What is required:
The first line of the entries below, the line containing "You are a computer-use agent. 1435x840", and every line between them should be repeated exactly, and nothing else.

Given data:
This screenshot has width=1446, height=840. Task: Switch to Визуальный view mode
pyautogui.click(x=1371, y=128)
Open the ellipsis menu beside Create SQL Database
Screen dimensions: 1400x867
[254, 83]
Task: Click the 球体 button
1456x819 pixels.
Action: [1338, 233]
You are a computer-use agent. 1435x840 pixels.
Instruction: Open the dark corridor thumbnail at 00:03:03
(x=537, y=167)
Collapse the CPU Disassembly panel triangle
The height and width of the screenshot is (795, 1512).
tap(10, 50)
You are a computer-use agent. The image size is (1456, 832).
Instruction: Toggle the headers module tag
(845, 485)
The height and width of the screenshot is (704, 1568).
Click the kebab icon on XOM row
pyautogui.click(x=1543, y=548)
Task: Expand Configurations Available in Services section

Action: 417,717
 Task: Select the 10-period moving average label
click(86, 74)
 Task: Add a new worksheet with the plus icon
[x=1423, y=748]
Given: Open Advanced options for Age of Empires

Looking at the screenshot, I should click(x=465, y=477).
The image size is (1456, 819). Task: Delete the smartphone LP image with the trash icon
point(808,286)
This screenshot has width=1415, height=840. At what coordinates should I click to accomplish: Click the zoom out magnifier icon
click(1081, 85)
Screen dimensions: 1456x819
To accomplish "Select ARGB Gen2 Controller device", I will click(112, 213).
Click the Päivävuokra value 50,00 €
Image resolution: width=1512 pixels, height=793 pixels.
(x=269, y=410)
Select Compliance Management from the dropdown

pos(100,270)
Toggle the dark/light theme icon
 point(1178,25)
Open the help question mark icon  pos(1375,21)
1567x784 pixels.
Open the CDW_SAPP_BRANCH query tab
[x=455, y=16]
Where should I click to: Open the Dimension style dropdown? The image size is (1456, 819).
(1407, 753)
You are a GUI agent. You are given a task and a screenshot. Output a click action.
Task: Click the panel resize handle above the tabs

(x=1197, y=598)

Response box:
This screenshot has width=1446, height=840. Task: Switch to Визуальный view mode
pyautogui.click(x=1371, y=128)
Open the ellipsis menu beside Create SQL Database
Screen dimensions: 1400x867
[254, 83]
Task: Click the 球体 button
1456x819 pixels.
Action: [1338, 233]
You are a computer-use agent. 1435x840 pixels.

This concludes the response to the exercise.